When it comes to predicting heat waves, a new study from Arizona State University shows that the necessary data already exists, and simply needed a new approach. The experts found clear patterns in temperature evolution that precede abrupt global warming events.
“Critical transitions have been identified in global and regional climate systems, during which a small perturbation can lead to a qualitative change. They are notoriously difficult to predict and can have potential catastrophic impacts on ecosystems and human society,” wrote the study authors.
“However, certain characteristics may exist prior to such transitions, and can serve as the early‐warning signals to predict critical transitions in climate systems. Here we investigate the early‐warning signals in global warming and regional heat waves based on temperature records.”
The researchers analyzed temperature records during the early 20th century – before global warming – as well as temperatures leading up to recent heat waves. The analysis revealed clear patterns that can serve as early warning signals of extreme heat waves.
Study co-author Chenghao Wang is a former ASU Research Scientist who is now at the Department of Earth System Science at Stanford University.
“Many studies have identified such changes in climate systems, like the sudden end of a glacial period,” said Wang. “These qualitative changes usually have early-warning signals several thousand years before them.”
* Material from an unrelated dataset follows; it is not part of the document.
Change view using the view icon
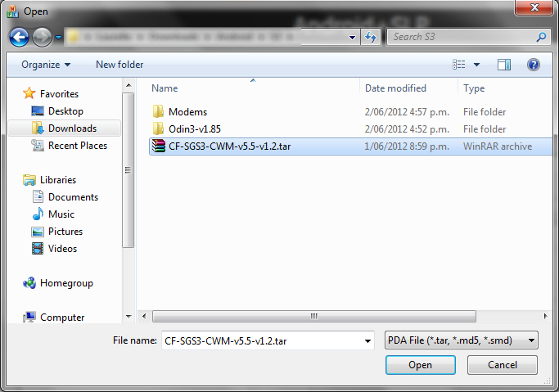Viewport: 559px width, 392px height. 459,65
“We detected similar signals in events much shorter than previous studies. We found early-warning signals also exist before global warming and heat waves on the time scale of years and days.”
Beyond looking at historical data, the experts have been tracking current temperature fluctuations based on data from airport weather stations. The researchers explained that when three consecutive days are unusually hot compared to the 30-year record, it is considered a heat wave.
“This method isn’t just applicable for predicting extreme weather events in the next few days or weeks,” said Professor Zhihua Wang. “It observes human-induced variabilities and will support prediction over the next decades or even century.”
According to Professor Wang, the new analytic method creates a “completely new frontier” for evaluating how things like global energy consumption and, conversely, the introduction of urban green infrastructure, are affecting climate change.
“We’re not replacing existing evaluation tools. The data is already there. It’s enabling us to gauge what actions are having an impact.”
For their investigation, Chenghao Wang and Professor Zhihua Wang also collaborated with rising high school junior Linda Sun at Horace Greely High School in Chappaqua, New York.
The study is published in the journal Geophysical Research Letters.